出そろったGAFAMの四半期決算 ~新型コロナの影響は?
新型コロナ騒ぎの中ですが、4月末にGAFAMの2020年1-3月期の業績発表がありました。各社とも概ね業績は良かったようですが、その中でも明暗があるように思います。
一番良かったのはMicrosoftのようですね。こんな記事が出ていました。
1-3月期としては過去最高だそうです。「コロナ特需」ということもあるのかも知れませんが、それだけでは無いでしょう。在宅勤務でPCの需要が伸びたということですが、製造側が追いつかずに品薄になっているなど、プラスばかりではありません。全体としては、ここ数年クラウドシフトを進め、ビジネス構造を変えてサービスビジネスに移行させてきた結果が出たということだと思います。
コロナの影響としては、企業がリモートワークへ動いたことでコラボレーションツールの「Teams」のアクティブユーザーが急増し、3月に3,200万人だったのが4月には7,500万人を突破したということです。

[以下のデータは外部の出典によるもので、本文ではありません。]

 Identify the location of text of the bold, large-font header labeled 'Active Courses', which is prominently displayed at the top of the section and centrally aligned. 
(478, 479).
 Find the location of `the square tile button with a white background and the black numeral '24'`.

ただ、これが業績にどれくらい貢献したのかはわかりません。Office365にくっついていたけど、使っていなかった、というユーザーも多いのではないでしょうか。ちなみに、Zoomは2月の1,700万人から4月には3億人に増えたということですから、伸びとしてはこちらのほうが凄いですね。

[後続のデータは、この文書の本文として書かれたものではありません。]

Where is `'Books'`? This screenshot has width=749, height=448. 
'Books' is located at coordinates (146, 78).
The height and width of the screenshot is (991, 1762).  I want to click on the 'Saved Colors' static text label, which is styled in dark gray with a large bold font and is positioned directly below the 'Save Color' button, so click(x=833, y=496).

それにしても、これだけ短期間でこれだけ需要が増えたのに対応できているというのも凄いことです。クラウドのおかげということなのでしょう。
Amazonも増収減益
クラウドのもう一方の雄であるAmazonは、増収・減益だったようです。こちらも売上は2桁増。
外出規制で通販は絶好調の筈ですが、コロナ対策で費用が嵩んだと説明しています。ただ、前にも書きましたが、
Amazonは「赤字でいたい」企業なのです。そういう意味では、きっと中身は絶好調なのだろうと思います。
Google、Facebookは予想を上回る増収
Googleの親会社であるAlphabetも、2桁の増収でした。
しかし、記事にあるように3月には広告が落ち込み始めており、この傾向は今後も続くでしょうから、4-6月期はちょっと厳しいかも知れませんね。Facebookも2桁増収です。
みんな家にいるんで、アクティブユーザー数は増えているんでしょうが、Facebookも収益源はGoogleと同じく広告ですから、影響は小さくないでしょう。
Appleも増収だが。。
Appleも増収でしたが、売上高は前年同期比1%増と、ギリギリです。なんとか頑張ってプラスにした、という感じ。
業績予想の提示も見送ったということで、今後の業績への懸念が高まっています。Appleの主力事業はiPhoneというハードウェアの販売であり、なんといってもサプライチェーンが痛んでいますから、今後も新型コロナの影響は大きそうです。実際SE2の発売もずれ込みましたし、iPhone12も遅れるのでは、と言われています。
ビジネスモデルの違いが業績に
GAFAMといっても、ビジネスモデルは様々です。Amazonは通販、Google/Facebookは広告、Appleはハードウェア、Microsoftはソフトウェアが柱です。今回の業績発表からは、GAFAMという括りで各社を一律に並べてみることはできないということがわかります。
AppleやMicrosoftは、古き良き(笑)昔ながらのIT企業ということになるのかも知れません。しかし、昔ながらのIT企業の中ではAppleもそうですが、IBMも苦戦しており、Oracleは決算期が少しずれているのですが、コロナの影響は今後大きく響いてきそうです。その中で、Microsoftが好調を維持できたのは、ここ数年取り組んで来た構造改革の成果なのではないかと思います。
AWSが正式にサービスを開始したのが2004年、Googleがその後を追ったのが2008年です。IBMやMicrosoftなどは、最初はクラウドには懐疑的(オンプレミスのビジネスと食い合うという懸念もあったのでしょうが)でしたが、Microsoftはクラウドへの流れを感じ取るや、いち早くクラウドに取り組んできました。(2008年末にAzureを発表、提供を開始したのが2010年)その後、ナデラ氏がCEOになってからは主力のWindowsを無償化し、Officeをサブスク化するなど、ソフトウェアの販売からサービスの提供へ事業を転換してきました。この取り組みは、今にして思えばデジタルトランスフォーメーションそのものだったと言えるのではないでしょうか。
DXの目的は、「どんな環境変化にも堪えうる会社」を作ることではなく、「環境の変化に迅速に対応できる会社」を作ることです。そういった発想の転換も、求められているのでしょう。
「?」をそのままにしておかないために
時代の変化は速く、特にITの分野での技術革新、環境変化は激しく、時代のトレンドに取り残されることは企業にとって大きなリスクとなります。しかし、一歩引いて様々な技術革新を見ていくと、「まったく未知の技術」など、そうそうありません。ほとんどの技術は過去の技術の延長線上にあり、異分野の技術と組み合わせることで新しい技術となっていることが多いのです。